Juriste de formation, diplomate, Gottfried Leibniz est principalement et universellement reconnu comme l'un des plus éminents philosophes et savants du 17è siècle à l'époque de Louis XIV. Lors d'un séjour diplomatique à Paris (1672), il rencontre Christiaan Huygens qui l'encourage à étudier les mathématiques. Leibniz ne quittera Paris qu'en 1676. C'est ainsi qu'il commence à écrire des mémoires relatifs à l'analyse combinatoire imprégnés des travaux de Pascal et de Fermat sur le sujet (1673) et les prémisses (1675) de sa methodus differentialis (Leibniz écrivait en latin) basée sur la méthode des indivisibles de Cavalieri. Son Analysis situs (1679), annonce la topologie combinatoire et les premiers travaux de Euler sur ce qui deviendra la théorie des graphes.

Contrairement à la très grande majorité des mathématiciens, physiciens et astronomes de son époque, Leibniz ne fut pas un enseignant. Il publia la majorité de ses travaux dans la revue Acta eruditorum (Actes des érudits), première revue littéraire et philosophique fondée à Leipzig en 1682 par Othon Mencke (1644-1707), professeur de philosophie dans cette ville, avec la collaboration de Leibniz. C'est dans cette revue qu'il sera l'inventeur, (1684-86) du calcul différentiel et intégral : Nova methodus pro maximis et minimis, itemque Tangentibus.

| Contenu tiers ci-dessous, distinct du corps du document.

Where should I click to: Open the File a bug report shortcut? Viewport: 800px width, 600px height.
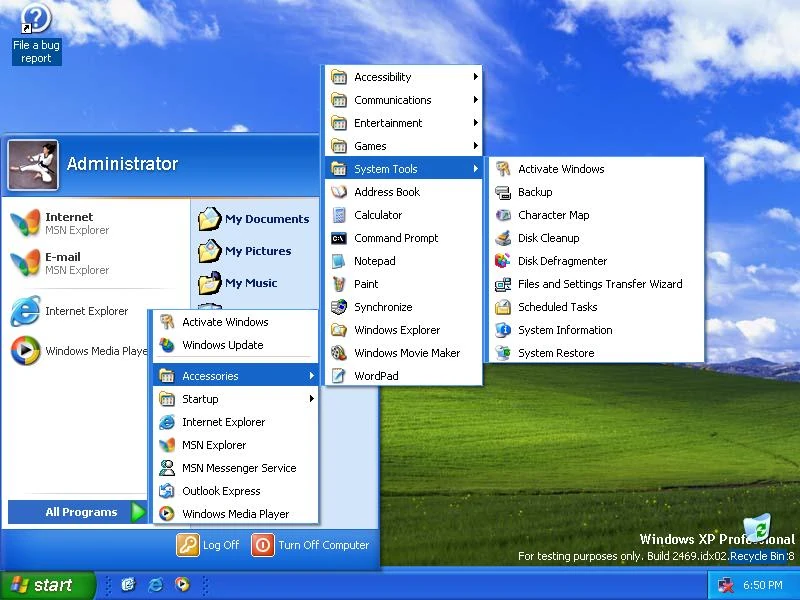[x=35, y=18]
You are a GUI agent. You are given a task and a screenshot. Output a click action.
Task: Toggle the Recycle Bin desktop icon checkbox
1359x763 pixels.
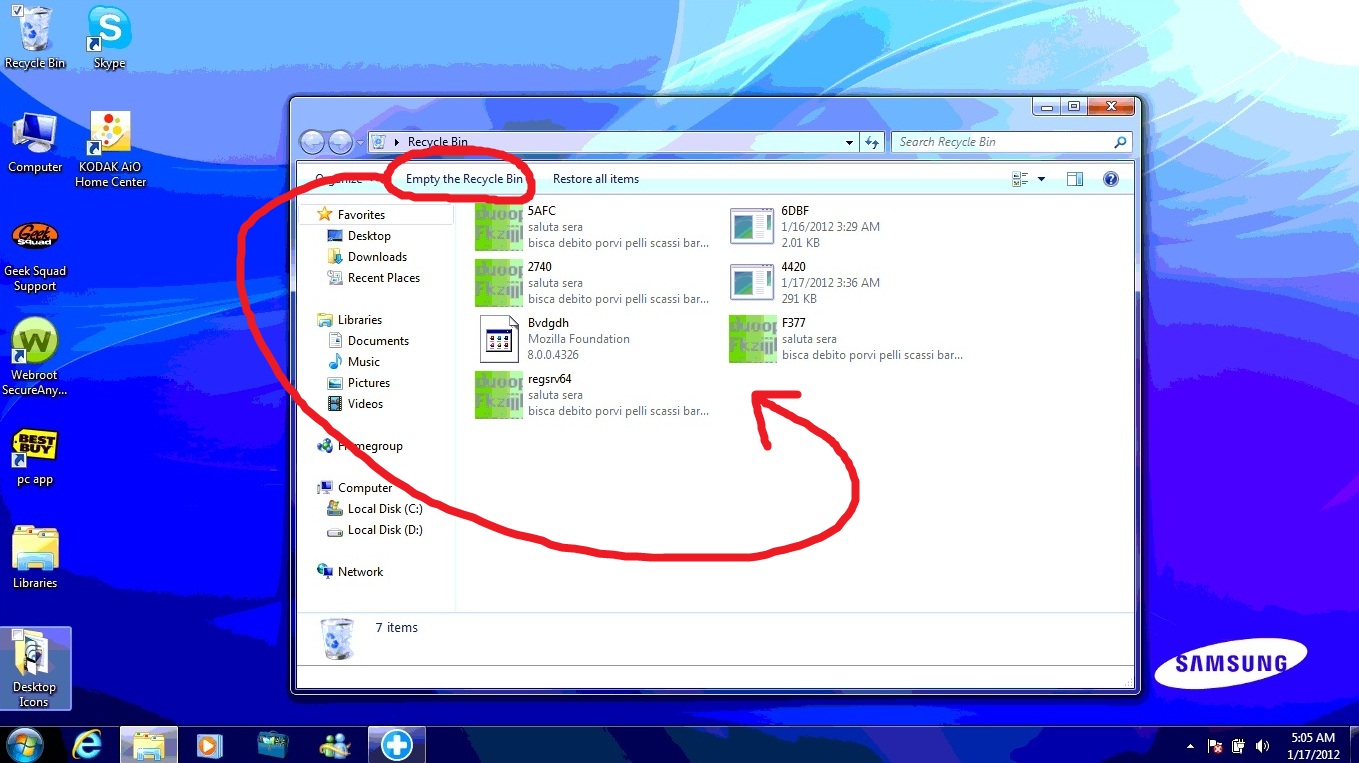18,11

En Angleterre, Newton qui préparait sa Méthode des fluxions depuis 1669, autre approche du calcul différentiel n'apprécia guère. Ce n'est qu'en 1687 que sa méthode est publiée (en latin) avec ses Principia Mathematica. (puis en anglais en 1736). Une grave polémique naîtra entre les deux Écoles anglaise et allemande, chacune soutenant son champion et accusant l'autre de plagiat ou formulant des critiques plus ou moins justifiées. Les notations de Leibniz, plus pratiques et plus soucieuses d'unité dans le vocable mathématique, devaient finalement l'emporter définitivement (1820) après 90 ans de disputes...

Point de vue de d'Alembert sur la paternité du calcul différentiel : »

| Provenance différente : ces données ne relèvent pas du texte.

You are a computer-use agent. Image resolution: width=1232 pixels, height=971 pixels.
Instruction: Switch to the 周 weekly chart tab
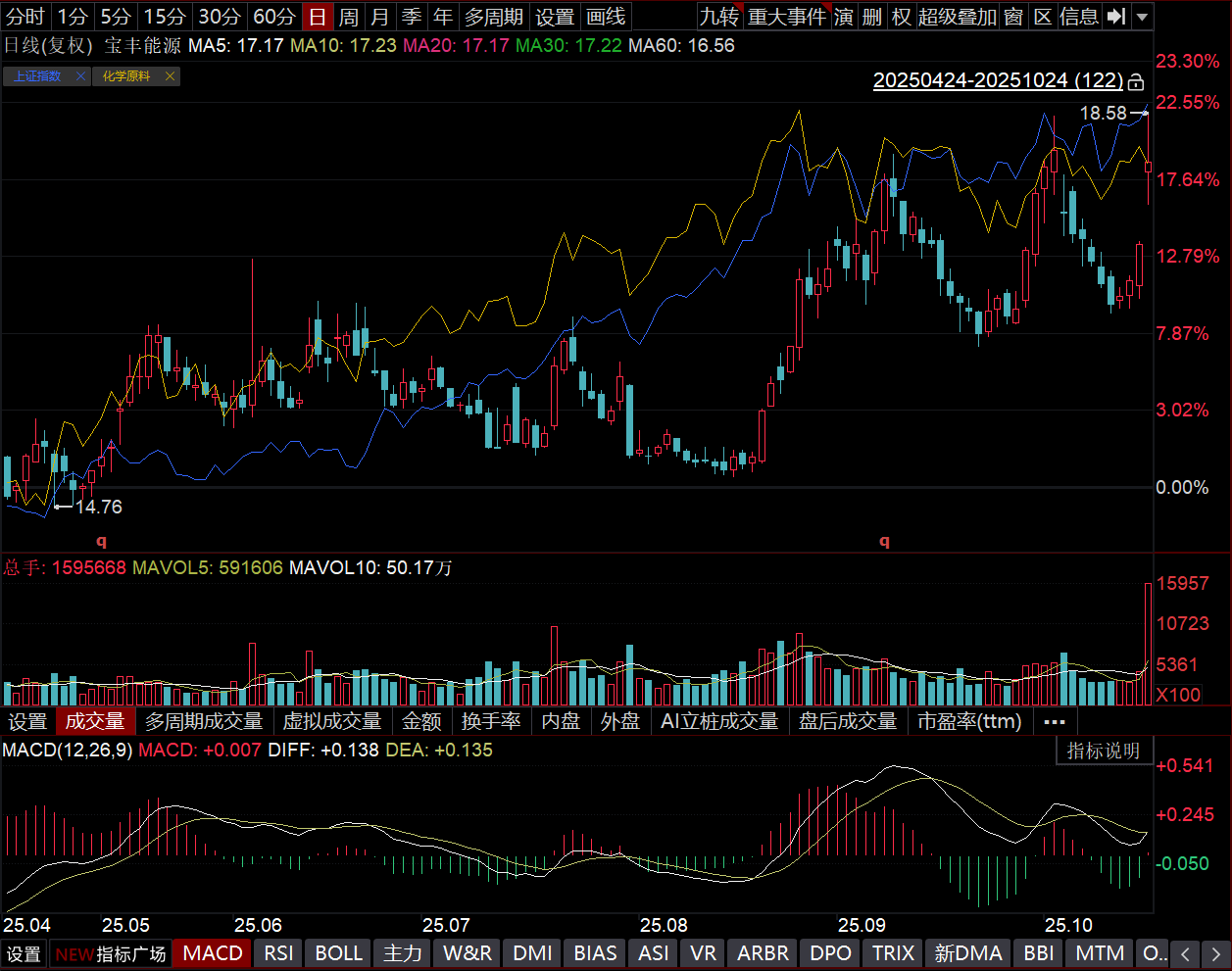pyautogui.click(x=349, y=17)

Outre ses travaux fondamentaux dans la théorie des fonctions et de leur développement en série ainsi que ses recherches en logique pour un langage symbolique, Leibniz expose des résultats novateurs en géométrie, dans ce qu'il appela Geometria situs (géométrie de situation) pour exprimer que l'on étudie les propriétés des figures mathématiques selon leurs positions relatives dans l'espace indépendamment de leur aspect métrique (mesures, angles).

En savoir un peu plus sur l'Analysis situs de Leibniz : »

A cette époque, mathématique, astronomie, théologie et philosophie sont encore intimement liées et cette revue permit à de grands mathématiciens, comme les Bernoulli, amis de Leibniz, de faire connaître leurs travaux. En France, en 1665, époque de Colbert, naissait le premier journal littéraire, intitulé journal des savants, créé par l'historien François Eudes de Mézeray. 

Rappelons que jusqu'aux années 1960, il était bon de faire ses humanités : le bon élève, celui qui avait de l'avenir..., était avant tout littéraire et pratiquait le grec et le latin. Être savant signifiait avant tout posséder une érudition littéraire et philosophique. Et se reporter sur les sections dites modernes (à vocation mathématique) relevait alors presque du péjoratif...

Leibniz inventa une machine à calculer (1685, fabriquée en 1694) et décrivit le principe du calcul binaire (1703) : c'est à dire l'écriture des nombres à l'aide des seuls chiffres, 0 et 1 : système binaire (base 2) qui sera pleinement exploité au 20è siècle pour la construction des calculatrices et des ordinateurs.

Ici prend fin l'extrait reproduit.